___ TEKST ___

Als voorbeeld noemt hij programma’s waarmee het bedrijfsleven CO2-uitstoot mag compenseren door het steunen van milieuvriendelijke projecten in ontwikkelingslanden, zoals het planten van bomen. “Het probleem is dat geldkapitaal oneindig is, maar de natuur niet. Je kunt niet oneindig geldkapitaal omwisselen voor natuurkapitaal. Op een gegeven moment kun je niet nog meer bomen en planten compenseren. Vooral de basisgedachte achter dit soort programma’s is fundamenteel fout. Het geld van milieuvernietigende activiteiten is namelijk het geld geworden dat de natuur beschermt … Alleen natuurvernietiging leidt nog tot natuurbescherming. Deze programma’s gaan uit van de logica dat het probleem ook de oplossing is. Bovendien versterken ze het denken dat geleid heeft tot het probleem en legitimeren ze daarmee ook het probleem”.
Hij eindigde zijn oratie in 2015 met een quote van Albert Einstein: “probeer door middel van filosofie en vrij denken buiten de structuren en het denken van de tijd waarin je zit te komen, en die bredere verbeelding te stimuleren”. Ik ben het eens met de analyse van het neoliberale systeem door Büscher. En filosofisch vrij denken is inderdaad belangrijk om het systeem, en de rol daarbinnen van ontwikkelingssamenwerking, te veranderen. Vrij denken ‘buiten de structuren en buiten het huidige denken’ is echter niet eenvoudig. We hebben allen de neiging om binnen het dominante (wetenschappelijk) positivistisch paradigma te denken. Daarom begin ik mijn proefschrift met het expliciet maken van mijn wereldbeeld en vooronderstellingen (subchapter 1.4: Explicitation of worldview and predispositions).[10] Daarna volgt hoofdstuk 3: Analytical perspective for interpretation of work experiences and literature, and for selection of main issues, met onder andere een bespreking van het actor-structure debate. Vervolgens heb ik drie verschillende, naast elkaar bestaande wetenschappelijke paradigma’s nauwkeurig beschreven: het positivistisch, constructivistisch en transcendentalistisch paradigma.[11] Op deze manier tracht ik enigszins ‘buiten de structuren en buiten het huidige denken’ te geraken.

___

PROBLEEMSTELLING: Welke drie naast elkaar bestaande wetenschappelijke paradigma's worden volgens de tekst in het proefschrift nauwkeurig beschreven?

___ BRONGEGEVENS ___

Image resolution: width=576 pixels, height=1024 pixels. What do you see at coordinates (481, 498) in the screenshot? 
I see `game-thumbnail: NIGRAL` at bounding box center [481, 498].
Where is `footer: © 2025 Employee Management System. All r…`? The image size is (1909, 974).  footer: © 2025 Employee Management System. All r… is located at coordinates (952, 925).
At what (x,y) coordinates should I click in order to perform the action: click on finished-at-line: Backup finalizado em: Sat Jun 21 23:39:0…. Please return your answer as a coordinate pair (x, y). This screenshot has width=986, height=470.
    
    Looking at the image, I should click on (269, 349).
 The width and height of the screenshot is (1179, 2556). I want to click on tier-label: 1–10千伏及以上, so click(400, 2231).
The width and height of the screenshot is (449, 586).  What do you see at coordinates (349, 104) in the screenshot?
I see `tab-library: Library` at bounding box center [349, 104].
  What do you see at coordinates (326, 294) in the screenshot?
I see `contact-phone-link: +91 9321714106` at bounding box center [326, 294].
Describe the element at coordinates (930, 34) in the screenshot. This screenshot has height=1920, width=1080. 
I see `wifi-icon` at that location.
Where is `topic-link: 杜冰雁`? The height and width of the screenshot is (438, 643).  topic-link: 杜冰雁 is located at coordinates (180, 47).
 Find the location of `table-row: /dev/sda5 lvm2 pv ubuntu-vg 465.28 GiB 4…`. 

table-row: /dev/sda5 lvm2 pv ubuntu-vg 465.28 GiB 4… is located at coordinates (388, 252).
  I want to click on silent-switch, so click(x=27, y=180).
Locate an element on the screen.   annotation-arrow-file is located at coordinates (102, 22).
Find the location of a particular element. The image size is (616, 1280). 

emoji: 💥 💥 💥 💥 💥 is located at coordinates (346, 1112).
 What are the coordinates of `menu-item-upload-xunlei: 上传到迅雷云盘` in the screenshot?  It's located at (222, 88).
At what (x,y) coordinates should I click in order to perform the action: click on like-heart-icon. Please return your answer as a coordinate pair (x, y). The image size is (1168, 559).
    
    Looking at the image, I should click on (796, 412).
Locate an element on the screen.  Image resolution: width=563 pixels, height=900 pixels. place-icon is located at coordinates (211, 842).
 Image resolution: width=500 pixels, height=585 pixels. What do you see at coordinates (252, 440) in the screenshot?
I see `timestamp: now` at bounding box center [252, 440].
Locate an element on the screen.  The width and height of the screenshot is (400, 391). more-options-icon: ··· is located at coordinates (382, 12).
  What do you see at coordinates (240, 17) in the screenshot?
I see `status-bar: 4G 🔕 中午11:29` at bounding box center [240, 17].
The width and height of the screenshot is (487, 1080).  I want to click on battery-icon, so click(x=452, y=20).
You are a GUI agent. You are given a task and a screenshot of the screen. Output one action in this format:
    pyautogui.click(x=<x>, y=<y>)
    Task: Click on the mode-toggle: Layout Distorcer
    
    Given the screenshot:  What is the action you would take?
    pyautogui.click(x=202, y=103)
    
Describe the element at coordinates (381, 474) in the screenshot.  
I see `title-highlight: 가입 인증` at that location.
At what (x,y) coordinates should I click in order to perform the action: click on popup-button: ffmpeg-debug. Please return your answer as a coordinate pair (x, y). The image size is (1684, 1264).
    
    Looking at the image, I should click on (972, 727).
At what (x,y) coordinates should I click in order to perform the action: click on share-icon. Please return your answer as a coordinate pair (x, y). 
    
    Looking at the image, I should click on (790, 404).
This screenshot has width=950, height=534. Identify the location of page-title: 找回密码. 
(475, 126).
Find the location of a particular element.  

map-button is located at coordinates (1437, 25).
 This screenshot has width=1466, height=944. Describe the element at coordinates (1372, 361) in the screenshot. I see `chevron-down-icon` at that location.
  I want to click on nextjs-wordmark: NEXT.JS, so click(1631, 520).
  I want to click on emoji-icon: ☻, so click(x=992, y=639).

___

UITGEWERKTE OPLOSSING: Het positivistisch, het constructivistisch en het transcendentalistisch paradigma.